""Christoph M. Becker"" wrote in message news:e8590cd8-8e85-9f2f-470f-f612b2b0f...@gmx.de...

On 18.09.2017 at 11:40, Tony Marston wrote:

I have already acknowledged that the same word can have a different
meaning in a different context, so the word "china" has a different
meaning in "I am going to China" and "this is made from china". However,
in the same context changes in case are irrelevant:

"I AM GOING TO CHINA" is the same as "i am going to china".
"THIS IS MADE FROM CHINA" is the same as "this is made from china".

The same written (and this is what we're talking about; pronunciation is
irrelevant here) English word can have different meaning in the same
context, too.  One may say "This is nice!" (to show appreciation) and
"This is Nice!" (to refer to the city).  Also many professions which are
also common names have the same issue ("This is the miller" vs. "This is
the Miller").  You may recognize the common pattern, namely that proper
names are capitalized in English.  In German, and likely some other
languages as well, all nouns are capitalized, so there are obviously
many more such cases.

You are talking about slight differences in human-to-human communication which is totally irrelevant. This topic is about switching case in software, and in such cases those differences are irrelevant. If my software switches case so that "this is nice" becomes "THIS IS NICE" or vice versa, then it does not matter one jot that "nice" could mean a place, or something pleasant, or even the initials of The National Institute for Health and Care Excellence. Inside the computer it does not matter.

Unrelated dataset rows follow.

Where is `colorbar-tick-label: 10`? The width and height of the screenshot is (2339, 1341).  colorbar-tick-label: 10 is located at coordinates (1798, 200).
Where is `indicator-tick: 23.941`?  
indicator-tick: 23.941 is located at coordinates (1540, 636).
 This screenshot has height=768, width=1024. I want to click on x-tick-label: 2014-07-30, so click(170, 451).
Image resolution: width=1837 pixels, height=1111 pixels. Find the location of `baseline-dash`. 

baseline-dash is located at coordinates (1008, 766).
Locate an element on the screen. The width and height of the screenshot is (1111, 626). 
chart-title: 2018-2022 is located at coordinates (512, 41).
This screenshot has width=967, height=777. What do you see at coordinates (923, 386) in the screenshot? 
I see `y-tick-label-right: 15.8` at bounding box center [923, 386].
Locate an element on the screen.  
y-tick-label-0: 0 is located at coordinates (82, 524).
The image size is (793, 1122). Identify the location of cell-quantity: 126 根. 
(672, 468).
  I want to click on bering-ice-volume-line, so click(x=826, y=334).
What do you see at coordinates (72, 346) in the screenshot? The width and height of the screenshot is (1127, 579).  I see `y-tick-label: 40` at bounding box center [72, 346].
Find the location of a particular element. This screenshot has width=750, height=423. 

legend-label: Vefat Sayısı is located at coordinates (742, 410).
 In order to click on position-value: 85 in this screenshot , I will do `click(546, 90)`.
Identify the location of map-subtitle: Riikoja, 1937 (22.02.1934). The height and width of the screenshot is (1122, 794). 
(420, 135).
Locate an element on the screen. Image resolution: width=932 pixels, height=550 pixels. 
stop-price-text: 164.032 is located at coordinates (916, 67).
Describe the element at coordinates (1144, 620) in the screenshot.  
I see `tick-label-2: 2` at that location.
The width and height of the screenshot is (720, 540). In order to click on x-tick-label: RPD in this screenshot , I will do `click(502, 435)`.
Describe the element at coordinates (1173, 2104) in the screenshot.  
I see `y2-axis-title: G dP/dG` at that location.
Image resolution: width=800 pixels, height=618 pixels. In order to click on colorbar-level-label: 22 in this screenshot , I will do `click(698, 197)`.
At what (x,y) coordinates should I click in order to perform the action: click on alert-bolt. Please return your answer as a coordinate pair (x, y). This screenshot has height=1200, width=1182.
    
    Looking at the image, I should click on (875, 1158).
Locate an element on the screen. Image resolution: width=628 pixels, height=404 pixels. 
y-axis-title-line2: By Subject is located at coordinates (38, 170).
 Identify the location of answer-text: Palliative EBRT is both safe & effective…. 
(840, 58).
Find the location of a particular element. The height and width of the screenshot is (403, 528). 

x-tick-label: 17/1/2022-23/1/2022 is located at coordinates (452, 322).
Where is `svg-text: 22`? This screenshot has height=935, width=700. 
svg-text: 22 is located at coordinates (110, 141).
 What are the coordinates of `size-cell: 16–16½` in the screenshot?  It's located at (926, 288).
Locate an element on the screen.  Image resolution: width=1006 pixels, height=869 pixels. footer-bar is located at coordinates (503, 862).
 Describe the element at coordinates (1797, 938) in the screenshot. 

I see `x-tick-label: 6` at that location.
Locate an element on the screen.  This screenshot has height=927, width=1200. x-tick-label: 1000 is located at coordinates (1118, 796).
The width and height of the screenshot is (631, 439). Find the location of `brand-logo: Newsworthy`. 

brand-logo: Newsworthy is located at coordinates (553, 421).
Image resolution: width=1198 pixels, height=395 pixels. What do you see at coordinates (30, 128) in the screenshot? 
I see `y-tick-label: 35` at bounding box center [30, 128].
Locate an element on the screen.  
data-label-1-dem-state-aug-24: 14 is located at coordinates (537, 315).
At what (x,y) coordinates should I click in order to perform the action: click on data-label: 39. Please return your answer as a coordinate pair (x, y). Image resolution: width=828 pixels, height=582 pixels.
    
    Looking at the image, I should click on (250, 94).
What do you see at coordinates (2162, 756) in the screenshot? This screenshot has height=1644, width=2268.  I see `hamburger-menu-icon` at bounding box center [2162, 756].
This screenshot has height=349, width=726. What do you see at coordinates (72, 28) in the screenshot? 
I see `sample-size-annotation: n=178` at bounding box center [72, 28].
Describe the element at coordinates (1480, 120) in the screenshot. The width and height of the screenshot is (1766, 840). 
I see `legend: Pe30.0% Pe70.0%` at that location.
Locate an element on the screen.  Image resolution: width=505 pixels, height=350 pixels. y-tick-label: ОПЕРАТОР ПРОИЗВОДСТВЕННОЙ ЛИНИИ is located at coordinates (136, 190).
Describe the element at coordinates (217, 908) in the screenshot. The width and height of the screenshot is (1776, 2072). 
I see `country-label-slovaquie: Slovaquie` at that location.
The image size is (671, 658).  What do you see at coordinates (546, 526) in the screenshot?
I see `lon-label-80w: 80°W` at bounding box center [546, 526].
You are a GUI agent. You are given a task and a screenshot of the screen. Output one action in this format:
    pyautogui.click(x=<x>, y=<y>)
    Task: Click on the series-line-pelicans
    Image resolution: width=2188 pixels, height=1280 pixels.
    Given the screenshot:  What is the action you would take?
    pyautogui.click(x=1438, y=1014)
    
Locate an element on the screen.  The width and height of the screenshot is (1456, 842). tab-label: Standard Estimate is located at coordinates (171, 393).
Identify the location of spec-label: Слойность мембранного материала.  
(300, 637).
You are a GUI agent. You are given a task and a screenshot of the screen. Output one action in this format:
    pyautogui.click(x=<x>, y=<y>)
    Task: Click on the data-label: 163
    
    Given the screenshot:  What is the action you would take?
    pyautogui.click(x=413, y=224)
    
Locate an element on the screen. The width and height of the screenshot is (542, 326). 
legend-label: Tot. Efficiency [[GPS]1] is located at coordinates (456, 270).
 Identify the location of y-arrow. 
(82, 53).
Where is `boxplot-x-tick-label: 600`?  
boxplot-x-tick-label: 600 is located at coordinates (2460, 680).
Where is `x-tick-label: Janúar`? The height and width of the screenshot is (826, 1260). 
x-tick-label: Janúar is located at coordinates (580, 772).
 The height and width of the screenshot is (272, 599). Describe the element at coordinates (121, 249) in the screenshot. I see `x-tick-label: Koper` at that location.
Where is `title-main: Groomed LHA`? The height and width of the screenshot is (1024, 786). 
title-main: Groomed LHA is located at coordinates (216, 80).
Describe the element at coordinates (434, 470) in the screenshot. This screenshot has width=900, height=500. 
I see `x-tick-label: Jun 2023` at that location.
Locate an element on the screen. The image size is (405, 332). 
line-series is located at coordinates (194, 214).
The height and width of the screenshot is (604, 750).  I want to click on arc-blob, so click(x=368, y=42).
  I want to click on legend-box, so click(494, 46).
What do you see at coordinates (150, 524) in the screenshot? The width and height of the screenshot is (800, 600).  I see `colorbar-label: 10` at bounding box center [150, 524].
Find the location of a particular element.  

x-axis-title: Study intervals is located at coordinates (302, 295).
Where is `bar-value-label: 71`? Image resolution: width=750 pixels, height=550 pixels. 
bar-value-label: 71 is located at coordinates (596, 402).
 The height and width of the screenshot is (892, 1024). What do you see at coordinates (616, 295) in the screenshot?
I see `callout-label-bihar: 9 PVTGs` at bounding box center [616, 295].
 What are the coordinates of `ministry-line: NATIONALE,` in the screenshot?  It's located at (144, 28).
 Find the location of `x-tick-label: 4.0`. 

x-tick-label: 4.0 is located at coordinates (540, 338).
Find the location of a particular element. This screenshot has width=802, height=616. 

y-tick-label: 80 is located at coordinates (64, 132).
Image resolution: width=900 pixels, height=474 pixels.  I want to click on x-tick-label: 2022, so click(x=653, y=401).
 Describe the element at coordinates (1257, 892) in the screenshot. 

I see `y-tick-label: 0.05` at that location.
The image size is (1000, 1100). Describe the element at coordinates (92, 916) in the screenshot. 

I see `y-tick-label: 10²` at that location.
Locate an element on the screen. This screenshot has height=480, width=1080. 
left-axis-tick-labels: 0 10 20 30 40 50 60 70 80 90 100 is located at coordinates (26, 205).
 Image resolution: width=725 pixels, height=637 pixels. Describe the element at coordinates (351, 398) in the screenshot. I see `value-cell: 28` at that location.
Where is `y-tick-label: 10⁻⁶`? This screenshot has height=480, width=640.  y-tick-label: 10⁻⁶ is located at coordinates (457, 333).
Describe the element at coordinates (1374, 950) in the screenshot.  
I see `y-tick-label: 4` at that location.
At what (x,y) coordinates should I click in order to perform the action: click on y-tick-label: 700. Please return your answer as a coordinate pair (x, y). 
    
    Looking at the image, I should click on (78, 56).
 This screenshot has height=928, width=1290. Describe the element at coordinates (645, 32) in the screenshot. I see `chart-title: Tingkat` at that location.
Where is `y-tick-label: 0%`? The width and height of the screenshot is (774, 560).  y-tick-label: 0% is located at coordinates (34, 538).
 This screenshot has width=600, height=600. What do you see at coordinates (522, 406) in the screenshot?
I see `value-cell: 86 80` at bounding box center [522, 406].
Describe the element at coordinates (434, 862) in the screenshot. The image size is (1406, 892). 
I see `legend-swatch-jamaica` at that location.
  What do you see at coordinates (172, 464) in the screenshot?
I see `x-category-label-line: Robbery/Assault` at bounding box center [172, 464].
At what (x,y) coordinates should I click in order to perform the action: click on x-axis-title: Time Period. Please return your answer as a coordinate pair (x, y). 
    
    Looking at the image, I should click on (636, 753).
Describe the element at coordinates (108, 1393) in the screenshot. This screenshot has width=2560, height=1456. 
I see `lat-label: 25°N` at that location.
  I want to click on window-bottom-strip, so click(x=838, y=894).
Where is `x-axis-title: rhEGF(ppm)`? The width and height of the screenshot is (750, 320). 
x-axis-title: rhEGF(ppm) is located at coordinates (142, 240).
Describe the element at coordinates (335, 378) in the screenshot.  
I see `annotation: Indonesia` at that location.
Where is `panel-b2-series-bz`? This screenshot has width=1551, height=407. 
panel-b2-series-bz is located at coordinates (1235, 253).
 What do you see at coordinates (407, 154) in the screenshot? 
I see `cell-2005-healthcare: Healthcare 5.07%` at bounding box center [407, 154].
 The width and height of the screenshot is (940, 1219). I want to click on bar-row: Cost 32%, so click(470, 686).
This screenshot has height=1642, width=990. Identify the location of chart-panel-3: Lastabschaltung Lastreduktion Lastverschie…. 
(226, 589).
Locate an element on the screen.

The fact that "title case" means different things in different languages is irrelevant. If it is implemented in the standard (i.e English) way then it does not make the sentence unreadable in those foreign languages, so those foreign johnnys should learn to live with it.

However, that does not necessarily mean that I prefer case-sensivity
over case-insensivity, but it would indeed greatly simplify the
implementation, since case-folding is a rather complex issue.

I have always been taught that there are only two ways of doing a job - either "properly" or "not at all". The exceptions in switching between upper and lowercase should be built into the Unicode engine then the problem is solved properly. Removing case insensitivity completely is not a proper solution as it removes a feature that we humans have been used to for decades. This would be a case where the cure is even worse than the disease.

 For
instance, the German lower-case letter "ß" is traditionally written as
"SS" in upper-case.  So if I would define('STRASSE', $value, true), I
might expect to be a ble to write "Straße".  That wouldn't apply to
"KRESSE", though, which has to be written as "Kresse".  See also
<https://www.w3.org/International/wiki/Case_folding>.

If the single character "ß" represents two "s" characters joined together, then the uppercase equivalent should also be a single character which looks like two "S" characters joined together. If it is not possible to write code which deals with these exceptions, then one alternative would be to remove these exceptions.